What are you looking forward to most about the convention?
Elden Henson: “I was never much of a comic book guy, so I rarely ever take a look around. For me it’s just meeting fans of the show; it’s rare that you get a chance to talk to them, to see what their likes and dislikes are. Comic book fans are honest, which is nice. They genuinely love this stuff, and it’s nice to see where their heads are at.”
Did you ever get injured while shooting The Mighty Ducks?
“I didn’t, but my younger brother – who was also in all three movies – there was a day where he got hit in the head with a puck, and the helmet cracked and he cut his head open. That was pretty much it – I don’t remember too many people getting hurt. We were a bunch of actors – they babied us, so we weren’t in the line of fire too much.”
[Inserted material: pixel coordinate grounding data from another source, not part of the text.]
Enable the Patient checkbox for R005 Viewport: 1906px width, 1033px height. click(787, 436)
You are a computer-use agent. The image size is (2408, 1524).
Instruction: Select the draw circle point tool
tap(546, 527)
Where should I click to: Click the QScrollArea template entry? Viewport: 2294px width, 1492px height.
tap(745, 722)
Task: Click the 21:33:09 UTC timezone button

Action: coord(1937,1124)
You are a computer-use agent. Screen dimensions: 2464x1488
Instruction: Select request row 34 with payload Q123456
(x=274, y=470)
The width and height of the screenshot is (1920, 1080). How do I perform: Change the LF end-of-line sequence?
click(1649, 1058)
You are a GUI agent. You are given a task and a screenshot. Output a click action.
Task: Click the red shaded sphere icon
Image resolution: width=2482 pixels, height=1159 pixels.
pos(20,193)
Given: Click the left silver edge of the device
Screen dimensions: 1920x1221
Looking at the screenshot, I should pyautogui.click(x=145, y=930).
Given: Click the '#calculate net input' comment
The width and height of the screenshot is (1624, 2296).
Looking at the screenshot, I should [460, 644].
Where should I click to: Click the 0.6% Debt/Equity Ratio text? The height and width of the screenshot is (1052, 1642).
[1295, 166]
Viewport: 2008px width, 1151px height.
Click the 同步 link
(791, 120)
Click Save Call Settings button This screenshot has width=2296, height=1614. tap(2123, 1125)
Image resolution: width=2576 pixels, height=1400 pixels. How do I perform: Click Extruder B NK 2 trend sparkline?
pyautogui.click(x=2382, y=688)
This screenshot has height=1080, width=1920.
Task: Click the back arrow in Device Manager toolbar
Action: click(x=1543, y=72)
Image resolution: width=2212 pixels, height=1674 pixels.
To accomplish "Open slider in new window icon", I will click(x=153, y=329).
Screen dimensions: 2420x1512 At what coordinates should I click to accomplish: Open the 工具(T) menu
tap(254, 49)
Growing up as a kid when the Ducks were a big deal, was it strange having to go to school during all the hype?
“I grew up in LA, and there were other actors at my school. Our school was right near all the studios, so a lot of the kids’ parents worked at the studios. It wasn’t weird. I imagine if we grew up in a small town it would be a little different. It wasn’t until recently that I’ve thought about the impact the movies have had on my life – I was too busy going to school and dealing with normal teenager things.”
Was acting as Pollux in The Hunger Games a challenge as he has no dialogue?
“Not really – I found it to be a relief. I didn’t have to memorise any lines, or wear a mic – it was fun. I was a big fan of [director] Francis Lawrence, and he was a tremendous help. And Peter Craig, a writer on-set, he was a huge help too. We all hit it off ’cause we had a similar vision for the character. They told me to remember that the important thing about Pollux is that despite everything he has been through he chooses to see the beauty in the world.”
What was it like working with the huge sets?
“It was really fun. It was such a huge cast and a great group of people. Jen [Lawrence] was awesome; typically when you’re working on these types of things things trickle down from the top. She had such a great attitude and she was so much fun that I think everyone else fell in line and had a great time. I’d never been on a movie that had that big of a budget with sets that big – they were pretty incredible. As an actor it is really fun to be able to step into that world.”
What kind of impression of Australians did you get from working with Liam Hemsworth?
“If I’m basing it just off Liam, Australians are pretty cool. Pretty laid back. They like surfing, they have a good sense of humour – he was awesome. I don’t know why I’m talking about him in the past tense like he’s not alive anymore. He was a really fun guy – so was the whole cast. They were all so much younger than me, and I remember thinking ‘Wow, you guys really have your sh*t together! I didn’t when I was my age.”
Not being much of a comic book fan, how much research did you to into your character Foggy for Daredevil?
“Normally, I would do a lot of research. I was still in Berlin finishing The Hunger Games movies when I got the job. I think I wrapped June 18, I flew home on the 19th, and my son was born on the 20th. I did zero research going in. I was definitely having a panic attack about it. That being said, the people from Marvel and Netflix – and even Charlie [Cox] was a big help. I felt really comfortable. I think it was one of those situations where I had to trust the people around me, and just recognise that they knew a lot more about it than I did.
I still haven’t done much. Some of the biggest research I do is coming to these conventions. There was this one time where a guy came through the line and he was like ‘you know, I’m a lawyer, and the stuff you talk about is way off.’ And I’m like sorry man, I barely have a high school education. And this other guy was like ‘well I’m a lawyer too and I think it’s amazing,’ and they got into an argument; it was awesome to have a front row seat to that. I’m very lucky to be a part of it.”
Did you ever prank Charlie when he was ‘blind’?
“It wasn’t a very jokey set. Not that Charlie, or anyone else, doesn’t have a great sense of humour. We had a lot to shoot in a very short amount of time – especially all the fight stuff that they have to do, and the special effects as well. I remember one day we shot 14 and a half pages in a day, which is insane. Once we’re on set there is a tremendous focus from everybody to get everything done. There have been days when we haven’t been able to stop laughing. Usually it’s ’cause I can’t say a certain line. I think in Season 2 the line was something like ‘the guy isn’t the freshest fish’ and I just couldn’t say it, and everyone was laughing. So there aren’t really pranks, but we do have a good time.”
Finally, what are your favourite scenes to film as Foggy?
“Any scene were I get to sit down or lay down. There’s a hospital scene I think in Season 2, and I was laying in a bed, and they were like ‘we’re gonna relight this and move this – do you wanna take a break?’ and I was just like I’m good right here. People always ask if I would ever get involved with the fighting stuff, and I’m like no way. It doesn’t sound great to me. I don’t wanna be in tights, on a bridge, in the middle of Winter, at 4 o’clock in the morning, fighting someone. I’m not a very violent guy.”